Si no lo he escrito, sé que alguna vez lo he dicho: odio el mes de febrero. La segunda hoja del almanaque que recuerda la festividad de San Valentín me ha pegado ya unas cuantas "puñaladas" traperas. Ayer, sin ir más lejos, antes de empezar a ordenar la edición de hoy, un "wasa" me puso en alerta sobre la muerte de Antonio Lozano (Marruecos, 1956 - Agüimes, 2019).

Se fue un calmoso agitador cultural, un ser que funcionaba a dos tiempos: la bondad y tranquilidad que destilaba su voz era inversamente proporcional a la capacidad de generar iniciativas creativas en favor de la comunidad... Muchas de ellas las ejecutó en su querido Agüimes, pero Lozano era una de esas personas que conseguía trascender sin la necesidad de moverse del lugar en el que escribía historias tan hermosas y sencillas como "Me llamo Suleimán". Un conmovedor viaje al mundo interior de un inmigrante.
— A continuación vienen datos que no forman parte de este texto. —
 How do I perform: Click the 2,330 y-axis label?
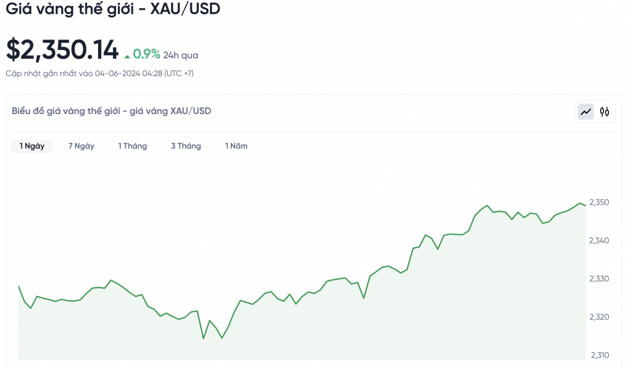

Primero con un puñado de páginas y algo más tarde sobre un escenario, ese texto desprendía la humanidad de un hombre que siempre vivió emparapetado en un exquisito equilibrio. Otros, con una obra mucho más liviana, presumirían de algo que no está.

No voy a alardear de algo que nunca existió, pero repasando unas cuantas conversaciones con él, jamás recuerdo un no. Sin la existencia de una amistad, no es fácil dar tanta generosidad pero él estaba hecho de otra pasta. Se fue un buen escritor, adiós a un gran tipo.